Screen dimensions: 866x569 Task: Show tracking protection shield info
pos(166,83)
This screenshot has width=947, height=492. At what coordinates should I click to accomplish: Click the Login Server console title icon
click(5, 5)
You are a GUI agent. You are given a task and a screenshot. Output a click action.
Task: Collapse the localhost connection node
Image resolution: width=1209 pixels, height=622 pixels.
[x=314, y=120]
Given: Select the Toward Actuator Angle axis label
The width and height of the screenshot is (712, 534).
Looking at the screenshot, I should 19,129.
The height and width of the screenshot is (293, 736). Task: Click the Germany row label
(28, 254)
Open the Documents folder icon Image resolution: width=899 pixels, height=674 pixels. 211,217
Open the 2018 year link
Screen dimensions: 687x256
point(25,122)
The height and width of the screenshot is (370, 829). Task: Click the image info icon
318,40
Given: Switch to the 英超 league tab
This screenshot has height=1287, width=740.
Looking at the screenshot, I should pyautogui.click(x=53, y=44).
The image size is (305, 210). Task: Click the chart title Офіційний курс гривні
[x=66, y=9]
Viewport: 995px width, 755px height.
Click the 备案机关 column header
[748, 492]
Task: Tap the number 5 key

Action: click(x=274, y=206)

****************

◆ Description of the task ◆
Give the count of lines above that include the word "Open", stating no other information.

◆ Solution to this exercise ◆
2